Mais cette tentative se retrouve aussi dans les manifestations de la vie publique, dans toutes les cérémonies dont le but avoué est de figer l’instant. Qu’on songe par exemple à Mitterand au Panthéon, une rose à la main, une image qu’il a voulu sans doute être éternelle, ou préparant minutieusement ses obsèques. Ce sont des actes qui se veulent historiques mais qui, en réalité tendent à nier l’histoire, veulent rendre à jamais présent un instant choisi qui est, en outre, censé représenter toute une période historique, voire l’histoire tout entière.
La mort est ainsi mise à distance, en même temps que toujours présente. Nous grandissons avec elle, nous nous formons par elle, même :
“ Ce n’est pas cette vie qui recule d’horreur devant la mort et se préserve pure de la destruction, mais la vie qui porte la mort et se maintient dans la mort même qui est la vie de l’esprit. [...] L’esprit est cette puissance seulement en sachant regarder le négatif en face et en séjournant auprès de lui.
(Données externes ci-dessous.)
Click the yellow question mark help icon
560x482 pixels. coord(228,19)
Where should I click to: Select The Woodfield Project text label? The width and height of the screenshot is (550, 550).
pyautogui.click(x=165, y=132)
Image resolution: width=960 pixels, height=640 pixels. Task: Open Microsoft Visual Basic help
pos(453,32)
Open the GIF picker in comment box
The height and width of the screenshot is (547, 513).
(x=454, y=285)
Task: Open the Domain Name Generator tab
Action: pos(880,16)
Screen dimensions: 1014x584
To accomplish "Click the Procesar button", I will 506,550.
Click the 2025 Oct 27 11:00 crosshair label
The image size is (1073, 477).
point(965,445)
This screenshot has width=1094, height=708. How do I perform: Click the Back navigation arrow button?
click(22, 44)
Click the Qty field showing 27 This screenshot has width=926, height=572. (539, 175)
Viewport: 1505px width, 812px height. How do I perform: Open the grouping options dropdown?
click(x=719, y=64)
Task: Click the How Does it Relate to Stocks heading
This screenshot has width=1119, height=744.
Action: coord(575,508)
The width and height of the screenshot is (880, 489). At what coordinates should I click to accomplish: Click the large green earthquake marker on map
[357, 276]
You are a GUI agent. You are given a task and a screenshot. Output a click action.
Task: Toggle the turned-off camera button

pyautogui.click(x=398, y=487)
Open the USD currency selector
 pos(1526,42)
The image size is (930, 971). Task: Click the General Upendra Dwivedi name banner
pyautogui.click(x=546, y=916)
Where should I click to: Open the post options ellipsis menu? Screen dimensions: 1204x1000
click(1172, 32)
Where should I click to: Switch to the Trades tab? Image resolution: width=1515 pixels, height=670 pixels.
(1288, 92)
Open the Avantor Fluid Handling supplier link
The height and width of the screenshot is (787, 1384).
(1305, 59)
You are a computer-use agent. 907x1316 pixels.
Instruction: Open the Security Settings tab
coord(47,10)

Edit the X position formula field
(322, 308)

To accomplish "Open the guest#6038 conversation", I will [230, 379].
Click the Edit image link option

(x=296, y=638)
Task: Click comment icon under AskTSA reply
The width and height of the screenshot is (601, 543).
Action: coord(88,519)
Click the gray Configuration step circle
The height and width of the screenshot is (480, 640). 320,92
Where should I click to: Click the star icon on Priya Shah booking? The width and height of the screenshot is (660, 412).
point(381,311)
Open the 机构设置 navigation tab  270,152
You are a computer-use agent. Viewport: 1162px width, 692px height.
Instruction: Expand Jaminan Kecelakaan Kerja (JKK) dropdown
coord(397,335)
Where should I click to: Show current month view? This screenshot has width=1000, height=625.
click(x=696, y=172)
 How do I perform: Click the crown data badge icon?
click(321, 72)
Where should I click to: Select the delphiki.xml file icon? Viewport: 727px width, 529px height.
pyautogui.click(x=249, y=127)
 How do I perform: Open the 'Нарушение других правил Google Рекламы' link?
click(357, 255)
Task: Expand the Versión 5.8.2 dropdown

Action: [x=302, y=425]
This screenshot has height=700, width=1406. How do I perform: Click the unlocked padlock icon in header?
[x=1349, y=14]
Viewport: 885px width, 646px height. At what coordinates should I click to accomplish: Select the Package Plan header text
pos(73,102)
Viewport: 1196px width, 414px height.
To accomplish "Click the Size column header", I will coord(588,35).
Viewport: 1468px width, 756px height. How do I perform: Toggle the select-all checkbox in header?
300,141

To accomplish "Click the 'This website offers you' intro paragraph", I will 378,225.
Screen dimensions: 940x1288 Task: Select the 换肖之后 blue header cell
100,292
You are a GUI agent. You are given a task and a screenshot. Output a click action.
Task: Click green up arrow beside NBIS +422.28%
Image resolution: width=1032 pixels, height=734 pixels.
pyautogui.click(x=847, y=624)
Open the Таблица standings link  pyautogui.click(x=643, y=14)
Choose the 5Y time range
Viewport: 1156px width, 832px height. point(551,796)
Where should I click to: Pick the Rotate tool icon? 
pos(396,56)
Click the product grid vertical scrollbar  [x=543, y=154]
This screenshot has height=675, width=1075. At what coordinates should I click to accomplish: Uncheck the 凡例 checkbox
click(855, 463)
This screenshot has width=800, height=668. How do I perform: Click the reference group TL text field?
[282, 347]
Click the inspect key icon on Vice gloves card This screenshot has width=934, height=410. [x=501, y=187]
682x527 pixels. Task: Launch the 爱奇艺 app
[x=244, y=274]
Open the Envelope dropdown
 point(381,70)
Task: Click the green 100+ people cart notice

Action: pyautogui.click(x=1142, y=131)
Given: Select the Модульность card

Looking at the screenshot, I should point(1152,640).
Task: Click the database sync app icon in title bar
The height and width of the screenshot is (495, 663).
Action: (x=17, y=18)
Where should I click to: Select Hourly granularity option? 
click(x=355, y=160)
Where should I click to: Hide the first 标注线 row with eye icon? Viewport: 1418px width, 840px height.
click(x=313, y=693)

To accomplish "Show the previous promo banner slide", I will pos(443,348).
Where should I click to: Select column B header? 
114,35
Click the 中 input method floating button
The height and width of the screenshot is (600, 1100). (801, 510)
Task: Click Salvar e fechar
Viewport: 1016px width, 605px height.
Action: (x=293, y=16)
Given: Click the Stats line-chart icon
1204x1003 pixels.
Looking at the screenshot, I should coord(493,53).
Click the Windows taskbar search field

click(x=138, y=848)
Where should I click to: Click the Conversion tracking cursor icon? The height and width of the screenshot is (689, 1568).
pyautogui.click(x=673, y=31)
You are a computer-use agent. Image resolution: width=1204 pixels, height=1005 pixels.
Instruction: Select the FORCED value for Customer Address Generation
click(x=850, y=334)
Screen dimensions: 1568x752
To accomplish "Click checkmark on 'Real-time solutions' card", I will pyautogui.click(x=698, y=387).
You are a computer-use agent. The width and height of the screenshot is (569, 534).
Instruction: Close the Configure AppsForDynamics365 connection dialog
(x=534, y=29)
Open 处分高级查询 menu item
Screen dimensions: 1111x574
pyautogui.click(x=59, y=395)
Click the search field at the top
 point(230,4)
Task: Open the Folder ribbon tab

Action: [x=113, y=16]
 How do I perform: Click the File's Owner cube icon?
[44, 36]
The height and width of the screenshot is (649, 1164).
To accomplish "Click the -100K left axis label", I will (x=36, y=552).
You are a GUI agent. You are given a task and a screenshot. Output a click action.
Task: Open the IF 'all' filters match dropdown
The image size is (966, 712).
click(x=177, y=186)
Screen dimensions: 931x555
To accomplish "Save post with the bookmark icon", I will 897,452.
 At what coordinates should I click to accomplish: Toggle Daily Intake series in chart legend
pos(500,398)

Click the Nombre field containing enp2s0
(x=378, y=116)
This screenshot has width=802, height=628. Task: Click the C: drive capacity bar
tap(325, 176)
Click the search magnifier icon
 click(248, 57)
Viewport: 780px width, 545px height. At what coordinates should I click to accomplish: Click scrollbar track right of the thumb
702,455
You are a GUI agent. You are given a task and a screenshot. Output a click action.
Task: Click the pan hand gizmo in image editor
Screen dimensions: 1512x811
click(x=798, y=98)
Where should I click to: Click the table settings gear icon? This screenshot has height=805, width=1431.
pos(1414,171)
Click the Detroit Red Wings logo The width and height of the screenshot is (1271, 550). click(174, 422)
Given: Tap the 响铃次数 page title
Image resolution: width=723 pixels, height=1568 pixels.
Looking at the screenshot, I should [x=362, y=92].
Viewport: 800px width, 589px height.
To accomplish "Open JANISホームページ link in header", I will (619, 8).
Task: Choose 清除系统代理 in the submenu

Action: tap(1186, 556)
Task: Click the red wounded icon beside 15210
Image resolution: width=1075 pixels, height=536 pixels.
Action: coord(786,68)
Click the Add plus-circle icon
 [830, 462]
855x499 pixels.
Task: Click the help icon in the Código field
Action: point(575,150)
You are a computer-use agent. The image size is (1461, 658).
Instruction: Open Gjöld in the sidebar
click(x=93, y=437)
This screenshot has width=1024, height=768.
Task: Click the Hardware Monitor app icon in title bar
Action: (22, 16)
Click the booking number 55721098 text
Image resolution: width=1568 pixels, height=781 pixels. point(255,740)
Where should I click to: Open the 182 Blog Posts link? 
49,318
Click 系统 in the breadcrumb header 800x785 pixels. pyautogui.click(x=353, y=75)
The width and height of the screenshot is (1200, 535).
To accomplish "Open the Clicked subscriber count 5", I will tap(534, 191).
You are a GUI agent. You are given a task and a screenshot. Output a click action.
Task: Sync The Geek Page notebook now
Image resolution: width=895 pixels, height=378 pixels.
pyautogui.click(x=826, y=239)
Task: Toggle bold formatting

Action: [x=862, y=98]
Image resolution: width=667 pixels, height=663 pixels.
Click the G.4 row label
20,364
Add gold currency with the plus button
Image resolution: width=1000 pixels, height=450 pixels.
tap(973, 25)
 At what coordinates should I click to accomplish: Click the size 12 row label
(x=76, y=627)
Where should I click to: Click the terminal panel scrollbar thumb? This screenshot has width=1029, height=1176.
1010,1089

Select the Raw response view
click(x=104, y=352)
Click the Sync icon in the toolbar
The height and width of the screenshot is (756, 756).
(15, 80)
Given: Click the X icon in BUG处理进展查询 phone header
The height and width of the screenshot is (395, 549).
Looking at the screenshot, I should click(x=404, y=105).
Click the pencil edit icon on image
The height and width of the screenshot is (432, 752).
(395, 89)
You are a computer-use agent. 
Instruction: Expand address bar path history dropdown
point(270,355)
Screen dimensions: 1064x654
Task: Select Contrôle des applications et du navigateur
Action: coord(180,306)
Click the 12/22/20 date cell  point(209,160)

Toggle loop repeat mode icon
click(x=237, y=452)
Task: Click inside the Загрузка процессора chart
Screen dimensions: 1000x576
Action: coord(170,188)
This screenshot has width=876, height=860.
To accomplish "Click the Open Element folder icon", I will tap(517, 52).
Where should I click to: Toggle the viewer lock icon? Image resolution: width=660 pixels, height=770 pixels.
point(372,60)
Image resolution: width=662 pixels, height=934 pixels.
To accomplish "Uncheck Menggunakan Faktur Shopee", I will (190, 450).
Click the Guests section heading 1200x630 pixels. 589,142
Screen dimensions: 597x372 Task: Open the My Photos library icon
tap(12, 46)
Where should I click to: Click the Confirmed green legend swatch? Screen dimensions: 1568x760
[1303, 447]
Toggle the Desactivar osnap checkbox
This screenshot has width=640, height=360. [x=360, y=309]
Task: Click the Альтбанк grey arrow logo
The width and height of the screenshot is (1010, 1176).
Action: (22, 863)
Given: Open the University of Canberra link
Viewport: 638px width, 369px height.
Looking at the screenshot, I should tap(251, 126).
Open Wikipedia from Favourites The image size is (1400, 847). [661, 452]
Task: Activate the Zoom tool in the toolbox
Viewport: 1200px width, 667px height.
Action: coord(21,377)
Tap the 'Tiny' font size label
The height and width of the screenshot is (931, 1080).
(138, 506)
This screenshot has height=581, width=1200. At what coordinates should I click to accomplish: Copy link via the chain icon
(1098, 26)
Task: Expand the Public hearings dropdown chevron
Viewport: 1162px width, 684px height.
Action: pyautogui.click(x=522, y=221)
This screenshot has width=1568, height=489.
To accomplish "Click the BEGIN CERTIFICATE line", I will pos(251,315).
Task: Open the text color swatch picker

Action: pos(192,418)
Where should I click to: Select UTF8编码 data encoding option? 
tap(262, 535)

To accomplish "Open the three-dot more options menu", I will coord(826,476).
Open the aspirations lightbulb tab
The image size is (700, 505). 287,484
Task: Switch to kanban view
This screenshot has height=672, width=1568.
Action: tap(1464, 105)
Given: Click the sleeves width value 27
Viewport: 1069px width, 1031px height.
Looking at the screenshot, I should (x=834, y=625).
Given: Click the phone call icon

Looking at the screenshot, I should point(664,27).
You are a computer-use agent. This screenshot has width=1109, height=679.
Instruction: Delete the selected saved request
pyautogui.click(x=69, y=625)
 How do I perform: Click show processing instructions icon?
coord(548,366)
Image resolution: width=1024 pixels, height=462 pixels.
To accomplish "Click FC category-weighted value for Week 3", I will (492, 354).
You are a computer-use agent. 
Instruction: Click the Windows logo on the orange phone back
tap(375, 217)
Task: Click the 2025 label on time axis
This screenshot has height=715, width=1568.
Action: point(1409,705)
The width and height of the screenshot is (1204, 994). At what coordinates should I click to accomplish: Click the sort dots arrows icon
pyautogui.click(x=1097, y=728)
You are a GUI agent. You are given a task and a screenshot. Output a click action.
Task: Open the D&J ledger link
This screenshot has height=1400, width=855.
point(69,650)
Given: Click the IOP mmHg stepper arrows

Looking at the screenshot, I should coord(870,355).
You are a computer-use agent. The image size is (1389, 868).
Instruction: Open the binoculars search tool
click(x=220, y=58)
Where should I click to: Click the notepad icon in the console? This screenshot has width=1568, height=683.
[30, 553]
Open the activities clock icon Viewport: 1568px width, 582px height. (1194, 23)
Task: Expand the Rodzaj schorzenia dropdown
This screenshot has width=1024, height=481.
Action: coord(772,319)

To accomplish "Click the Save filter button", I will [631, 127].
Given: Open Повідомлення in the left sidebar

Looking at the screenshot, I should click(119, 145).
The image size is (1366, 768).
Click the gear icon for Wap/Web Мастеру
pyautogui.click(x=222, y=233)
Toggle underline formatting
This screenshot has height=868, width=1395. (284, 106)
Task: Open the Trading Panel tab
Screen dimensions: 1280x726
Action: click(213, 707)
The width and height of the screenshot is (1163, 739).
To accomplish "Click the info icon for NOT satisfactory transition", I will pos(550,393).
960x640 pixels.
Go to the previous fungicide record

Ce séjour est le pouvoir magique qui convertit le négatif en être. ”
Il s’agit donc de vivre avec la mort comme horizon. Ce n’est pas drôle, mais c’est comme ça, nous dit-on. C’est même, à ce qu’on prétend, ce qui structure notre existence, lui donne sens et réalité.
Mais il n’est pas sûr que nous nous en tirions si facilement. Parce que tout cela ne nous empêche pas de mourir à chaque instant de notre vie, de sentir notre corps se modifier, nos cellules mourir et se régénérer, nos pensées se perdre, nos passions disparaître de façon incompréhensible, alors que d’autres, inattendues et inespérées surgissent. La question reste la même : sommes-nous sûrs d’être celui que nous étions il y a un moment, sommes-nous sûrs de ne pas nous dissoudre à chaque instant. Mais, aussi, cela ne nous empêche pas de vivre, et de sentir cette vie frémir en nous à tous les instants où nous lui sommes ouverts. Nous aurons beau essayer de donner des limites, de prévoir demain, ce qui serait une manière de le situer aujourd’hui, de nous dire que nous sommes bien ici et les autres bien là, rien n’y fait, l’univers nous apparaît comme un tout, la vie comme un flux ininterrompu dans lequel nous sommes entraînés. Tout effrayant que cela soit, ce n’en est pas moins exaltant.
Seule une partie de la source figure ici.